Besides that, thank you for posting it sounds like a good thing to keep in mind.

welderguy
03-27-2014, 07:06 PM
Why can't she post the URL?

Besides that, thank you for posting it sounds like a good thing to keep in mind.

It is against the Rules to post the url for your site or blog because of spammers , It is however perfectly fine to put it in your signature so its always there every time a post is made.

Rick
03-28-2014, 03:30 AM
If it was allowed folks would register only to promote their site, which is what I suspect she was trying to do.

Solar Geek
03-28-2014, 10:11 AM
Found her and the blog with recipes. Search "making leaf curd scotchheather" exactly like that and use Google. She is the first listing. Rick hope this does not violate the rules. Remove if it does. SG
Edit: 2nd time I ran the search she was 2nd listing with the word "wildness" in her listing.

Rick
03-28-2014, 02:40 PM
Nope.
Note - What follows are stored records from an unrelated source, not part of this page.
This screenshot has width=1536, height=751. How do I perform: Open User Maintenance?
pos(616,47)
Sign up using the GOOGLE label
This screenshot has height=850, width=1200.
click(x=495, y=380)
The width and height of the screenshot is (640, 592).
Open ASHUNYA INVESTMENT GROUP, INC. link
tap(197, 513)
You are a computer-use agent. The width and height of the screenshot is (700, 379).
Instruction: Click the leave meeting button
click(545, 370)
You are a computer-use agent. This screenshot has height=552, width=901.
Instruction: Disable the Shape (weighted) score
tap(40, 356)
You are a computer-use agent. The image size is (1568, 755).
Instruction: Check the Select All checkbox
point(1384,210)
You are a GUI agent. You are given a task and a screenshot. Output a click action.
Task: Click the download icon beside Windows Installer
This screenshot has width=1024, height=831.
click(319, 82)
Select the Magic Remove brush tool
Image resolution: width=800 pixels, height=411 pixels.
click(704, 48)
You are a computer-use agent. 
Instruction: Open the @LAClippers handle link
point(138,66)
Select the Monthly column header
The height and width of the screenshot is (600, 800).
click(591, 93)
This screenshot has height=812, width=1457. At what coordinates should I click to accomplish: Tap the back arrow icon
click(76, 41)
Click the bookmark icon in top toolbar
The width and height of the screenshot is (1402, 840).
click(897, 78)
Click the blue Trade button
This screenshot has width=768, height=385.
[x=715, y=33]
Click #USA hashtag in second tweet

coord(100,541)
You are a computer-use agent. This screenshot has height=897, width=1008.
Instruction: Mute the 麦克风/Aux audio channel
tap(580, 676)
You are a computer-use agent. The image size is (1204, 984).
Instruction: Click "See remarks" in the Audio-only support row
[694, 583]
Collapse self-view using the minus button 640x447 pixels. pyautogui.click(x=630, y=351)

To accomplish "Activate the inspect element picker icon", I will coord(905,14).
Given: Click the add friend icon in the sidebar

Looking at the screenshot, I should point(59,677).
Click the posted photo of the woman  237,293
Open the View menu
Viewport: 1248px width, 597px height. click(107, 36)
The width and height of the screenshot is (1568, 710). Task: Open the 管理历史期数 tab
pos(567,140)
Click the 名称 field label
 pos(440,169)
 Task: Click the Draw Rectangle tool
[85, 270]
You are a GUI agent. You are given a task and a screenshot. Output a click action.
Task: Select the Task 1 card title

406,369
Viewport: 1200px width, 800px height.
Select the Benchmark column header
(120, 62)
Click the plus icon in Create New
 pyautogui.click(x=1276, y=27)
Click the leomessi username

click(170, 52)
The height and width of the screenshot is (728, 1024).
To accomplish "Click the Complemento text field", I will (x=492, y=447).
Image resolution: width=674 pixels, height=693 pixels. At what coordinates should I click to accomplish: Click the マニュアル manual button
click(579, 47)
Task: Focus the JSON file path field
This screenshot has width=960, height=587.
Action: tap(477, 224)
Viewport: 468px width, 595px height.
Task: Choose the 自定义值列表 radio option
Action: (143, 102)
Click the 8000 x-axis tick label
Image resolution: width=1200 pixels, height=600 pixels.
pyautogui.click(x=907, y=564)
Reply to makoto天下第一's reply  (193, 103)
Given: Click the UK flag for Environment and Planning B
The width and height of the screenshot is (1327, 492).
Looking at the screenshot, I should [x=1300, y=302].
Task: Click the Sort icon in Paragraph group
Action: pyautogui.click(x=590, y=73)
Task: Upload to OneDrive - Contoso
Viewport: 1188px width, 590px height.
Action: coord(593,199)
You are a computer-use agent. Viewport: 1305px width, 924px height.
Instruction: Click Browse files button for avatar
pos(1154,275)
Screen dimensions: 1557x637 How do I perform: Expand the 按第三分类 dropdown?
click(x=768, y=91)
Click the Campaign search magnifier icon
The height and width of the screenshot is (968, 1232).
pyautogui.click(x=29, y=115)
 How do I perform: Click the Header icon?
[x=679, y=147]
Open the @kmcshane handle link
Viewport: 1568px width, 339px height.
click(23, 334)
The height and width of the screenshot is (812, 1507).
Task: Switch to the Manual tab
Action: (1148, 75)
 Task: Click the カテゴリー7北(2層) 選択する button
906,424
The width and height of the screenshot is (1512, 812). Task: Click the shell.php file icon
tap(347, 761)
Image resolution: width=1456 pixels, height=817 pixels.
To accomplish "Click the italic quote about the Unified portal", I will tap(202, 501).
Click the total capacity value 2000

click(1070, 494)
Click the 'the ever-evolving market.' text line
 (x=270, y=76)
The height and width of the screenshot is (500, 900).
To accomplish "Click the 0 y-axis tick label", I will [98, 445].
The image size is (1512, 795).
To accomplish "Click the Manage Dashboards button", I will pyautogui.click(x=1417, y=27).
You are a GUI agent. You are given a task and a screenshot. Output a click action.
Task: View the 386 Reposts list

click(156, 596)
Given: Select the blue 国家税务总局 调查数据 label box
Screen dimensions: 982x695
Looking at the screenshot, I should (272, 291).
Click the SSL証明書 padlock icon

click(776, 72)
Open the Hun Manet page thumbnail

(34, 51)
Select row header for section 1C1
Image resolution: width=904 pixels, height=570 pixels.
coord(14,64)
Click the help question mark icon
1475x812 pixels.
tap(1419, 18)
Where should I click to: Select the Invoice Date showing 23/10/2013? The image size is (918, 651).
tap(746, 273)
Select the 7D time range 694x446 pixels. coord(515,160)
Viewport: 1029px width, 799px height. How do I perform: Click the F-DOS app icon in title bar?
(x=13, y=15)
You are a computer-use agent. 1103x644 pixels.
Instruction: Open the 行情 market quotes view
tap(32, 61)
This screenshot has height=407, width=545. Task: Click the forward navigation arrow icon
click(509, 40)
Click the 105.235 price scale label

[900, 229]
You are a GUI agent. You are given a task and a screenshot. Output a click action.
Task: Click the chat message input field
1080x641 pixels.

You can post any link you like as long as you don't have an interest in it and it's not porn or inflammatory. You just can't post a link to your own site.

swenlet
04-15-2014, 06:50 PM
If I cared, I'd google for "textured vegetable protein". It's been around for 40 years or so.

Rick
04-16-2014, 06:54 AM
"If I cared?" How condescending is that? You're "know it all" attitude it beginning to get a bit boring. The woman posted on another option. Whether you use it or not, agree with it or not, is up to you. But you don't have to talk down to folks to prove your worth.

hunter63
04-16-2014, 10:23 AM
I can hear tic-toc in the distance.........

swenlet
04-16-2014, 04:00 PM
why should I care if you're bored? Not my problem. Find something to interest you, or be bored. It's all the same to me.

hunter63
04-16-2014, 04:23 PM
I knew I could hear the tic toc.......

Rick
04-16-2014, 04:57 PM
Why should I care if you're banned? Not my problem. Find another forum if they will have you, or not. It's all the same to me. Buhahahahahahahaha!